Collected data entries

════════════════

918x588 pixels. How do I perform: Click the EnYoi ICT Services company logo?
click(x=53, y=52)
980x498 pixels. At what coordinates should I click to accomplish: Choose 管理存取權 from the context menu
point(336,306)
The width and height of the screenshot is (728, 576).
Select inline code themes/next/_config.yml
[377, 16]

════════════════

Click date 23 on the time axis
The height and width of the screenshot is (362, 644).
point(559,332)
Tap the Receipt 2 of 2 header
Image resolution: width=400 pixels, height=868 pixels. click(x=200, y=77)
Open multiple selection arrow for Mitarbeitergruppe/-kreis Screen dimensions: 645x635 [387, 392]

════════════════

:: PROBLEM ::
Only the lines above from the one with "Tap the Receipt 2 of 2 header" up to and including the one with "Open multiple selection" should be repeated, exactly as written.

:: SOLUTION ::
Tap the Receipt 2 of 2 header
Image resolution: width=400 pixels, height=868 pixels. click(x=200, y=77)
Open multiple selection arrow for Mitarbeitergruppe/-kreis Screen dimensions: 645x635 [387, 392]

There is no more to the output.